Company Letterhead
{{company_name}}
{{company_address}}
Phone: {{phone}}
Email: {{email}}
Website: {{website}}
PARTIES TO THE AGREEMENT
This Marketing Agency Agreement ("Agreement") is made and entered into as of {{date}} (the "Effective Date"), By and Between:
{{Client_Company_Name}}, a company duly incorporated under the laws of {{Client_Jurisdiction}}, with its principal place of business at {{Client_Address}} (hereinafter referred to as "Client"); and
{{Agency_Company_Name}}, a company duly incorporated under the laws of {{Agency_Jurisdiction}}, with its principal place of business at {{Agency_Address}} (hereinafter referred to as "Agency").
Client and Agency are hereinafter collectively referred to as the “Parties” and individually as a “Party.”
RECITALS
WHEREAS, Client is in the business of {{Client_Business_Description}} and requires marketing services to promote its products/services;
WHEREAS, Agency is engaged in the business of providing marketing and advertising services and possesses the necessary expertise, experience, and resources to perform such services;
WHEREAS, Client desires to retain Agency to provide certain marketing services, and Agency desires to provide such services, all in accordance with the terms and conditions set forth in this Agreement.
NOW, THEREFORE, in consideration of the mutual covenants and promises herein contained, the Parties hereto agree as follows:
SCOPE OF SERVICES
The Agency agrees to provide the following marketing services to the Client (the "Services"): {{Detailed_Description_of_Services}}.
These services may include, but are not limited to:
a. Digital Marketing (e.g., SEO, SEM, social media marketing, content marketing)
b. Branding and Design (e.g., logo design, brand guidelines, marketing collateral)
c. Advertising Campaigns (e.g., print, radio, television, online advertising)
d. Public Relations (e.g., media outreach, press releases)
e. Market Research and Analysis
Any additional services requested by the Client and agreed upon by the Agency shall be documented in a written addendum to this Agreement and may incur additional charges.
TERM AND TERMINATION
This Agreement shall commence on the Effective Date and shall continue for a period of {{Term_Length_in_Months}} months (the "Initial Term"), unless terminated earlier in accordance with the provisions of this Agreement.
Following the Initial Term, this Agreement shall automatically renew for successive periods of {{Renewal_Term_Length}} unless either Party provides written notice of non-renewal at least {{Notice_Period_Days}} days prior to the end of the then-current term.
Either Party may terminate this Agreement immediately upon written notice if the other Party:
a. Materially breaches any of its obligations under this Agreement and fails to cure such breach within {{Cure_Period_Days}} days after receiving written notice of the breach;
b. Becomes insolvent or files for bankruptcy.
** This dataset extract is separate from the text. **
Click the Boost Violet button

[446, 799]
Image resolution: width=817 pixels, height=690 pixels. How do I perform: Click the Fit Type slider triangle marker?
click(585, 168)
Upon termination of this Agreement, the Client shall pay the Agency for all Services rendered and expenses incurred up to the date of termination. The Agency shall return to the Client all Client property, including but not limited to, documents, data, and materials.
FEES AND PAYMENT
The Client agrees to pay the Agency a total fee of {{Total_Fee_Amount}} ({{Currency}}) for the Services, payable as follows:
a. An upfront payment of {{Upfront_Payment_Amount}} ({{Currency}}) due on the Effective Date.
b. Monthly payments of {{Monthly_Payment_Amount}} ({{Currency}}) due on the {{Payment_Due_Day}} of each month, commencing on {{First_Payment_Date}}.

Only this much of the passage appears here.